AI has a many problems. He helps himself to the work of others, regurgitating what he absorbs into a multidimensional game of Mad Libs and omitting all attribution, resulting in widespread outrage and litigation. When he draws pictures, he makes CEOs white, dresses people in uncomfortable ethnic costumes, and tends to imagine women as elves, with light-colored eyes. Its architects sometimes seem to be part of a death cult that semi-worships a future AI god similar to Cthulu, and they focus great energies on supplicating this immense imaginary demon (exciting! Terrifying!) rather than integrating with the culture in question (boring and they yell at you). Even the most thoughtful AI geniuses seem to accept the idea that artificial general intelligence is just around the corner, despite 75 years of failed precedents: the purest form of getting high on your own supplies.
So you should reject this whole crop of monkeys writing infinite code by generating images, chatting and writing code based on big language models. But damn, I can’t. I love them so much. I return again and again, for hours, to learn and interact with them. I make them make lists, draw pictures for me, summarize things, read to me. Where I work, we have integrated them into our code. I’m in the bag. It’s not my first rodeo of hypocrisy.
There’s a truism that helps me every time the big new technology makes everyone’s brain melt: I repeat to myself, “It’s just software.” Word processing was going to make writing novels too easy, it seemed like Photoshop would let us erase history, Bitcoin was going to replace money, and now AI was going to ruin society, but… it’s just software. And not even so much software: many AI models could fit on a USB stick with enough space for the entire series of game of Thrones (or Microsoft Office). They are interdimensional ZIP files, JPEGs with glitches, but according to all human knowledge. And yet they serve such large portions! (Not always. Sometimes I ask the AI to make a list and it gives up. “You can do it,” I write. “You can make the list longer.” And it does! What a terrible interface!)
What I love, more than anything, is the quality that makes AI a disaster: if it sees a space, it fills it with nonsense, with imaginary facts, with links to fake websites. He has an absolute willingness to talk nonsense, balanced only by his casual attitude toward plagiarism. AI is, quite simply, a totally shameless technology.
As with most People on Earth, shame is a part of my life, I installed it at a young age and updated it frequently with shame service packages. I once read a theory according to which shame is born when a child expects a reaction from his parents (a laugh, an applause) and does not get it. It’s an oversimplification, but considering all the jokes I’ve told that have fallen flat, it sure rings true. In this sense, social networks could be understood as a huge shame-creating machine. We all come out with our funny quotes and our cool photos, and when no one likes them or doesn’t like them, we feel bad about it. A healthy person says, “Oh, well, it didn’t land. I felt strange. Time to move on.”
But when you meet shameless people, they can sometimes seem like miracles. They have a superpower: the ability to be hated, to make mistakes and still move forward. We’re obsessed with them: our divas, our pop stars, our former presidents, our political hustlers, and, of course, our tech industry CEOs. We know them by their names and nicknames, not because they are our friends but because the weight of their personalities and influence has allowed them to claim their own domain names in the collective cognitive record.

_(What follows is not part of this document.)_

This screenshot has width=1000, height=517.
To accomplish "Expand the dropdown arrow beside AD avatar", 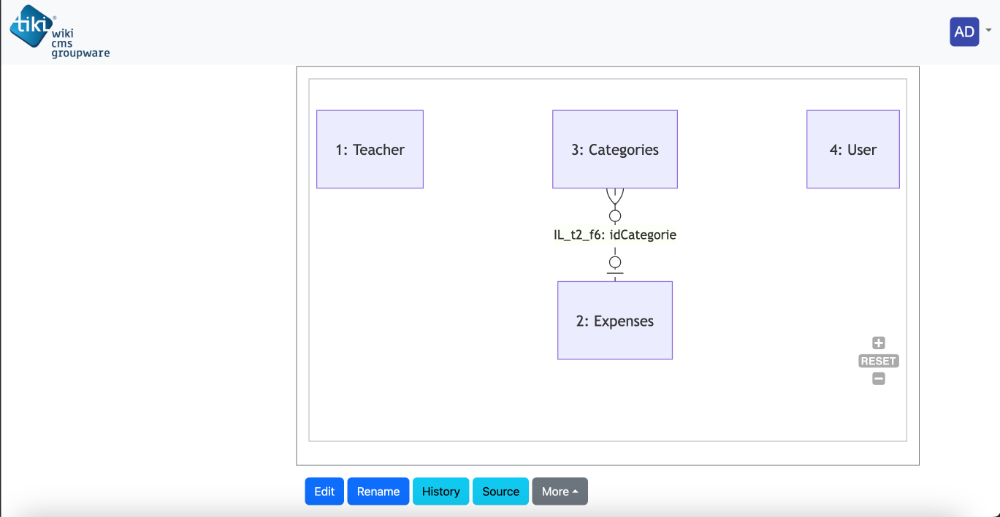I will click(989, 30).
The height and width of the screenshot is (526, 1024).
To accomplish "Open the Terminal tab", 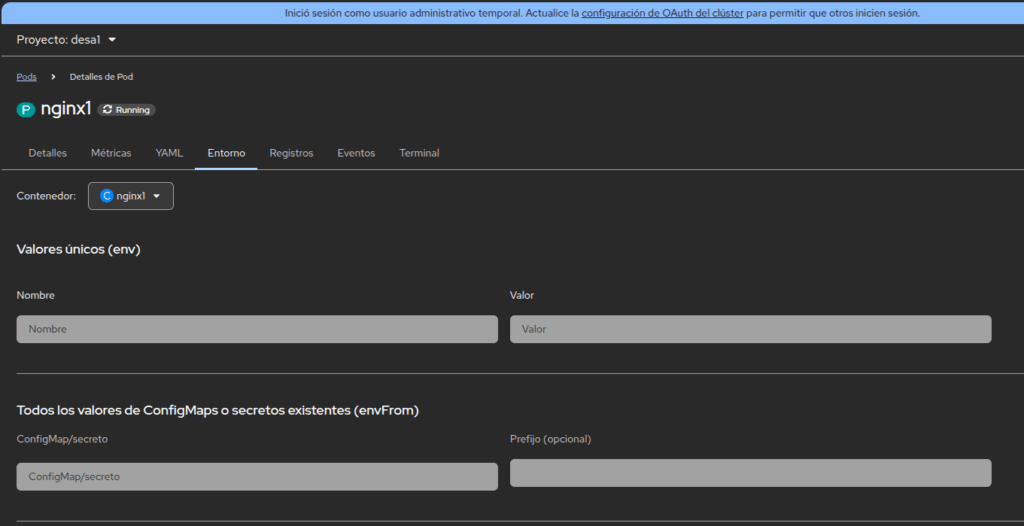I will click(419, 153).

Are these shameless people bad, wrong or bad? Sure. Whatever you want. However, they are mostly just big, by their own blatant design. They contain multitudes and we debate those multitudes. Do they deserve their fame, their billions, their Electoral College victory? We want them to leave but they don’t care. Not a bit. They plan to stay forever. They will be dead before they feel remorse.
AI is like having my own shameless pet monster. ChatGPT, my favorite, is the cheekiest of all. He will do whatever you tell him, regardless of the skills involved. He will tell you how to become a nuclear engineer, how to keep a husband, how to invade a country. I love asking him questions I’m embarrassed to ask anyone else: “What is private equity?” “How can I convince my family to let me have a dog?” It helps me understand what is happening with my semaglutide injections. It helps me write code; in fact, it has renewed my relationship with writing code. Create throwaway, meaningless images. He teaches me music theory and helps me write shitty little tunes. He does everything wrong and with confidence. And I want to be. I want to have that confidence, that peace of mind, and that ridiculous self-assurance.